I'd like to see the ACBL (or any NBO) partner with BBO to develop a mechanical Turk for analyzing questions involving UI and the like…

1. “Bob” is a tournament director in Newton, MA. Bob is directing a team’s event on Friday evening. Bob gets summoned to a table to deal with a bidding irregularity. There was a hesitation in the bidding. Bob needs to determine whether 6H is a logical alternative. Bob needs to generate a decision tonight, since the team that loses doesn’t want to show up at 9:00 AM just to find out they aren’t playing.

2. Bob would like to poll a bunch of players; however, he can’t interrupt the game in progress. Moreover, Bob is knows that most people are going to blow right out of the Marriott as soon as the game ends. Thankfully, BBO provides a solution…

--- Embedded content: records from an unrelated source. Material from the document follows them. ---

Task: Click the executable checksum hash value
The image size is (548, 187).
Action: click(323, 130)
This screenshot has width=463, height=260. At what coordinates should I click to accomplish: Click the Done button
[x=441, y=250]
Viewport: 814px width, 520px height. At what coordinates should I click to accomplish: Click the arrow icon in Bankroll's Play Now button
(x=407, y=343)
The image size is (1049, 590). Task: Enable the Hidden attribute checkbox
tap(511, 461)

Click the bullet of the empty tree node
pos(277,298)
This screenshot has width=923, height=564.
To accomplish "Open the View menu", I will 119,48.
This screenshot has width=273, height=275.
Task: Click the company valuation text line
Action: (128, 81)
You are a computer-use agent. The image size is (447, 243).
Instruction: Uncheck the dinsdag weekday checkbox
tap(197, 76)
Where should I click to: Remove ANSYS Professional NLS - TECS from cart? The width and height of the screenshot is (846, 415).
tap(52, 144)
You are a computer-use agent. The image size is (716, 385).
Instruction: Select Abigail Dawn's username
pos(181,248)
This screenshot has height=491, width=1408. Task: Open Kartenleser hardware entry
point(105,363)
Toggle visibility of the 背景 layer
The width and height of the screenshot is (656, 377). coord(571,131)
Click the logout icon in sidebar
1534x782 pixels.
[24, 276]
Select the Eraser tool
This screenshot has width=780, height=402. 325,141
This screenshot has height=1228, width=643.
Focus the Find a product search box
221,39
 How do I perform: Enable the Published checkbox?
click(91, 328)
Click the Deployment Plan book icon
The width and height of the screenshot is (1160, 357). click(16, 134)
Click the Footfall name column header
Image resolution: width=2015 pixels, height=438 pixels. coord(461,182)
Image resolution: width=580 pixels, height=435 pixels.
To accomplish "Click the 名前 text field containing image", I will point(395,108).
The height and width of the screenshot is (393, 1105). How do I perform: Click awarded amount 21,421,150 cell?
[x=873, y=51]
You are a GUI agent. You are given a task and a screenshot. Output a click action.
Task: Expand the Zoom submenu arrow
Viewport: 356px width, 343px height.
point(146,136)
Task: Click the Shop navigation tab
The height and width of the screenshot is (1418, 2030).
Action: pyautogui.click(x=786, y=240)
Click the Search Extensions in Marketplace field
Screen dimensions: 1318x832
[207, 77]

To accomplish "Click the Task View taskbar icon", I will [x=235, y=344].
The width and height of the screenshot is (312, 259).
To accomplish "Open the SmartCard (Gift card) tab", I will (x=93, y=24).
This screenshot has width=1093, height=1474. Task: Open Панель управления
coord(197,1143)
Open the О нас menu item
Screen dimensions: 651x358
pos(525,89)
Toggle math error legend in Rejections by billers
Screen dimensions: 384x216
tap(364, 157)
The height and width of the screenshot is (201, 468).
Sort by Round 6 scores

3. Bob copies the auction and marches back to his laptop. Bob logs into his ACBL account on BBO and enters the hand record and the auction onto a web page. Bob also indicates that he wants 100 tables to duplicate “this” hand. The web page communicates with the BBO server and places the hand record into the queue.

4. BBO distributes the hand to a large number of tables. Each time the hand gets played, the information gets sent to a secondary process. This process (automatically) excludes each and every hand that doesn’t match the “Newton” bidding up to the hesitation. Eventually, the process notes that it has 100 hands that DO match the “Newton” bidding. The process then sends Bob and message and indicate that 75% of the pairs bid 6H, 20% of the pairs passed, and 5% of the pairs bid 6C.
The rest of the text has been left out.